Matchbox Has Risers Shaking In Fargodome

By Ashley Marek
The Forum

They’ve been described as "middle-of-the-road" for making records for people who think Eminem is a joke but can’t wait for the Backstreet Boys to get out of rehab. But judging by the crowd’s enthusiasm at Tuesday’s concert, Matchbox Twenty took up both lanes.

After a week of rehearsal in Fargo, Matchbox Twenty launched their U.S. summer tour at the Fargodome with Train and Old 97’s in tow.

The risers were shaking well into Train’s set during which the San Francisco-based quintet successfully put a new groove to a cover of Led Zepplin’s "Ramble On."

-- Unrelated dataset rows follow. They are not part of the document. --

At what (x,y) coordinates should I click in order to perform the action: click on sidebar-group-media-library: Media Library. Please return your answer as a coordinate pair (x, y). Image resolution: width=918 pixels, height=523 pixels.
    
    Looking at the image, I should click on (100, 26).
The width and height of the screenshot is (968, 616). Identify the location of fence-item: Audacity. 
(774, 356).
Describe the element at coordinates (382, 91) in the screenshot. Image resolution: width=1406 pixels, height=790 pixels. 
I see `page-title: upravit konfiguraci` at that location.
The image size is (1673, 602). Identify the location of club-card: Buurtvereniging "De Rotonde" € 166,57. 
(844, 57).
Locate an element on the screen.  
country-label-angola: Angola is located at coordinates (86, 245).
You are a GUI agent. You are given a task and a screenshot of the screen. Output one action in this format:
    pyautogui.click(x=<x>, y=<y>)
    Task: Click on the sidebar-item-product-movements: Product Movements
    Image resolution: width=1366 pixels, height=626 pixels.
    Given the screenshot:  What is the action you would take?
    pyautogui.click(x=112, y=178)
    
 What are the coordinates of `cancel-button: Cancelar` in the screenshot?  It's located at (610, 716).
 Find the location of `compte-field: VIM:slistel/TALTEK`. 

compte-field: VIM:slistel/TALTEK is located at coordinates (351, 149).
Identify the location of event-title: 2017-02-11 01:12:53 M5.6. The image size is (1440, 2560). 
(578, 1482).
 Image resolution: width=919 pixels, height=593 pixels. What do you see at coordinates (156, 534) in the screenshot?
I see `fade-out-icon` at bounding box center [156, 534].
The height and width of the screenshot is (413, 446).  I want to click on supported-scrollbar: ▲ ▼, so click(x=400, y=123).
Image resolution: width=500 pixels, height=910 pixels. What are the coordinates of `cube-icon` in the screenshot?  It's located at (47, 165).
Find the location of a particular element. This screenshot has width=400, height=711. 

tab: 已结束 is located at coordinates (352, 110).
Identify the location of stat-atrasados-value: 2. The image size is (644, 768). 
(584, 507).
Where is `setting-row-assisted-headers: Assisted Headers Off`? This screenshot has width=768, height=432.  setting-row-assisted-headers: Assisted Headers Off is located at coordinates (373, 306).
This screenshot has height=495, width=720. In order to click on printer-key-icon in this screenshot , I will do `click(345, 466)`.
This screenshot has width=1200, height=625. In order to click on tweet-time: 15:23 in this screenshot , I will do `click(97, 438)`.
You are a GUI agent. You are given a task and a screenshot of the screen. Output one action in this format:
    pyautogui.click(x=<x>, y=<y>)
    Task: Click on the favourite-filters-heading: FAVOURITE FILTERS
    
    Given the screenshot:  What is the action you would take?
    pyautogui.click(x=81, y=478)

As the first few bars of "Drops of Jupiter" fell over the crowd, the group poured every last drop of energy they had into their finale.

The Van Halen classics played between bands were received less warmly.

All animosity for ‘80s rock was forgotten as Matchbox Twenty crept onstage to plenty of foot stomping and wild cheering on the crowd’s part.

They launched into "Real World," one of their eight million hit songs, and the audience was on its feet.

They were definitely the "head honchos" at the dome.

There was just one problem: It’s difficult to take seriously a band singing about wanting to push people around, when their stage presence is more, "I wanna hold your hand."

Thomas called the show, "a bunch of guys just playing some songs." That summed it up pretty well. Though bassist Brian Yale was the exception to this. He was jumping around even on the slow songs.

The stage setup, along with any sort of rock-star gyrations on the band’s part, was minimal, except for enough flashy lights to land a 747 in a dust storm.

But you can’t overlook the group’s obvious flair for writing and performing songs that sell. Their songs are, well, catchy.

And it was impossible to see the stage through the waving arms and swaying hips during "Bent," and "3 a.m.," not to mention during the slow, easy groove of "Mad Season."

Throw in a cover of The Black Crowes’ "Remedy," and you’ve got a solid show.

Tame, but solid.

But I guess not all rock concerts have to result in mosh-pit sweat and bruises.